Southeastern Section–56th Annual Meeting (29–30 March 2007)

Paper No. 6
Presentation Time: 10:20 AM

ELECTRON MICROPROBE ANALYSIS OF PALEOCENE AND EOCENE ECHINOID CALCITE, WESTERN GULF OF MEXICO COASTAL PROVINCE


ZACHOS, Louis G., Geology and Geological Engineering, University of Mississippi, 118G Carrier Hall, Oxford, MS 38677, lgzachos@olemiss.edu

The tests of living echinoids are composed of a large number of individual plates. Each plate is composed of an intricate open meshwork structure of high-Mg calcite termed stereom. Fossil echinoid calcite is nearly always recrystallized to low-Mg calcite that is further encased in syntaxial overgrowths of low-Mg calcite. Only rarely are there reports of original stereom microstructure (with no overgrowths or recrystallization) in fossil echinoids.
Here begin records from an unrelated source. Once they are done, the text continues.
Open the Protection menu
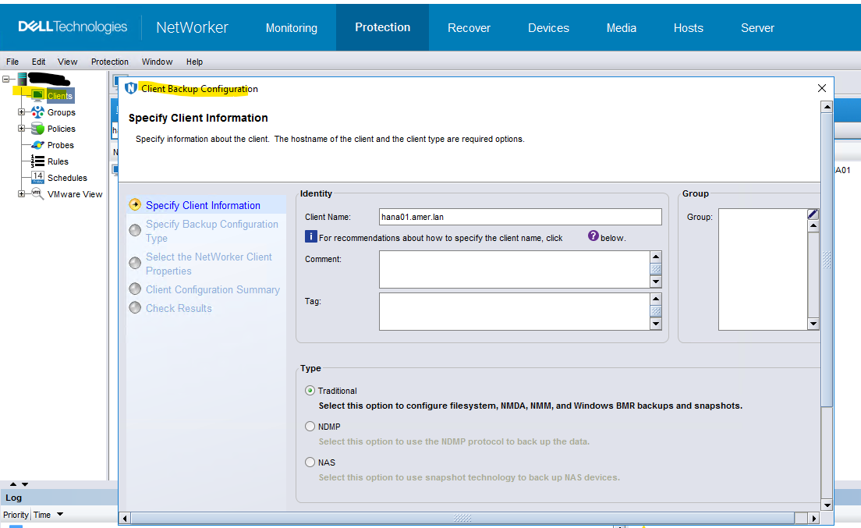 109,62
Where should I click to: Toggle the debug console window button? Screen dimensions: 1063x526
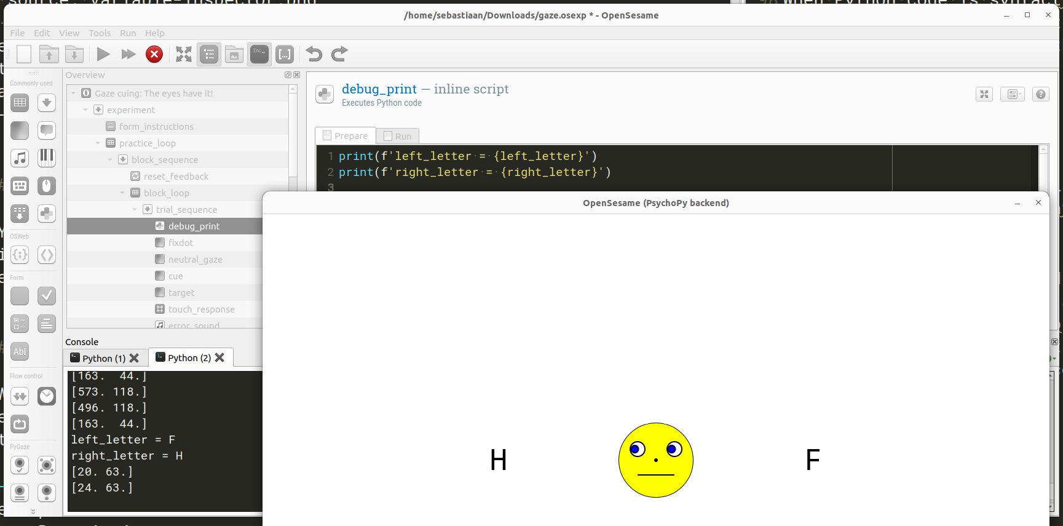pos(259,55)
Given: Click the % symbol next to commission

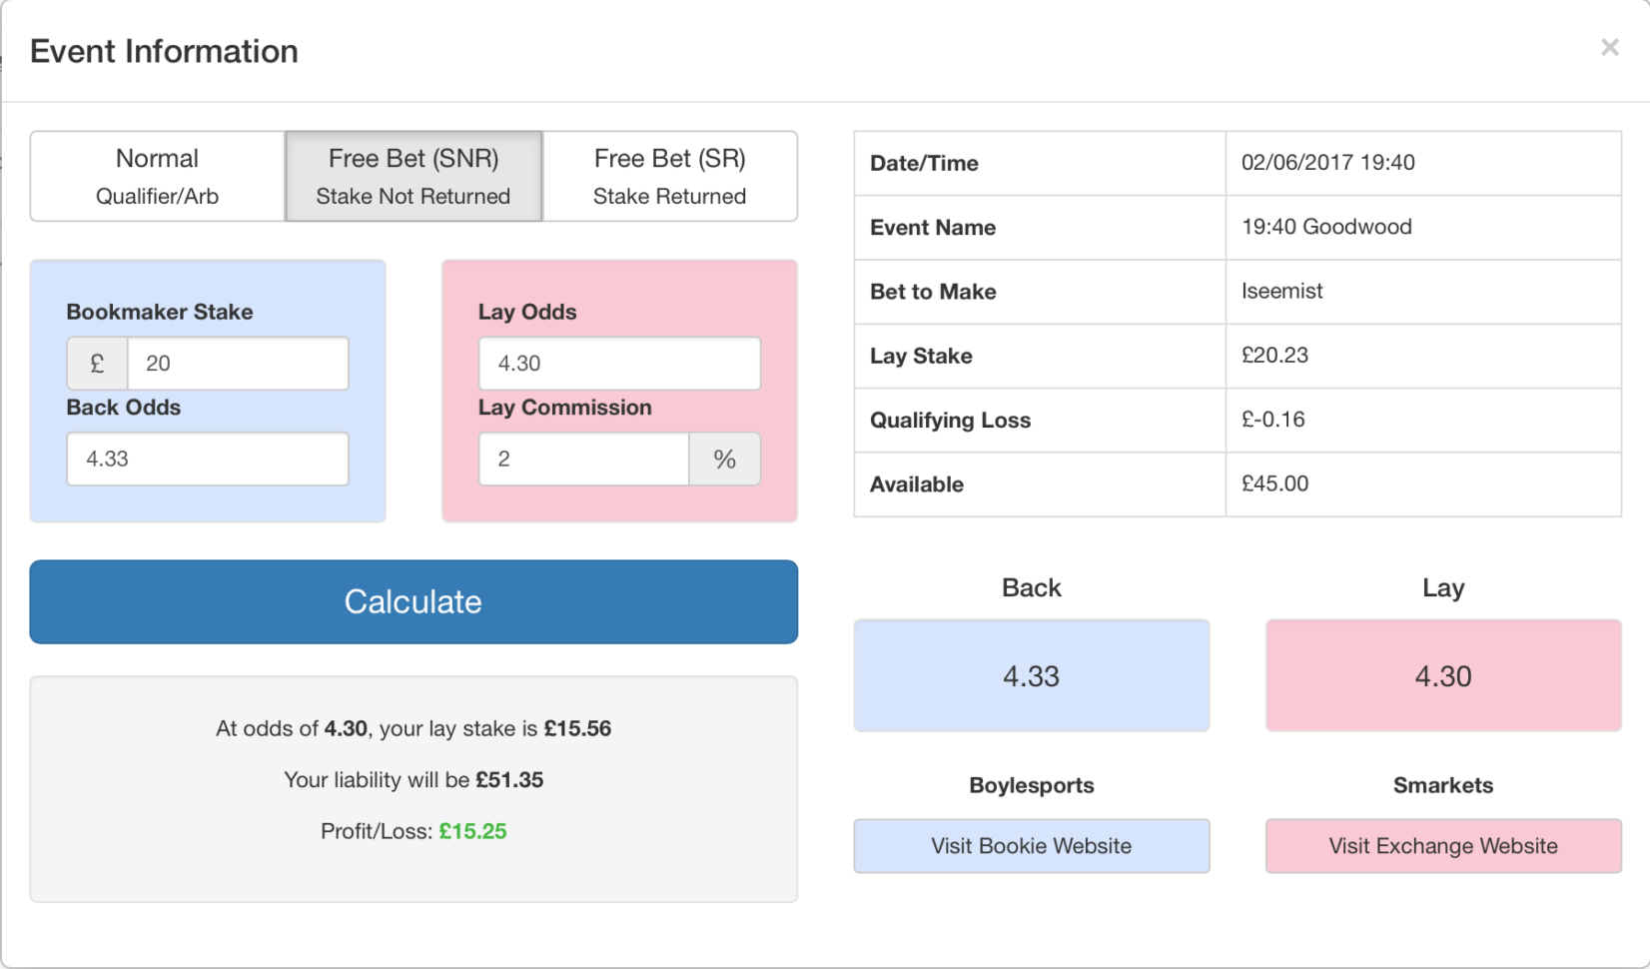Looking at the screenshot, I should [724, 459].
In Texas, Paleocene and Eocene clay-rich deposits of the Gulf Coast province contain fragile echinoid fossils that have the original stereom preserved. A series of these fossils from the Wills Point (Paleocene), Reklaw, Weches and Cook Mountain (Middle Eocene), and Caddell (Upper Eocene) formations have been studied using scanning electron microscopy (SEM) and electron microprobe (EMP). Evidence that the skeletal material is unaltered is provided by the composition the calcite, which contains approximately 10 mole % MgCO3 – comparable to concentrations found in modern echinoids from the same families. Sea surface temperatures can be estimated from Sr/Ca ratios preserved in the calcite. These can be used to model temperature trends in the western Gulf of Mexico during the Paleocene and Eocene, a period during which the global climate was changing from greenhouse to icehouse conditions.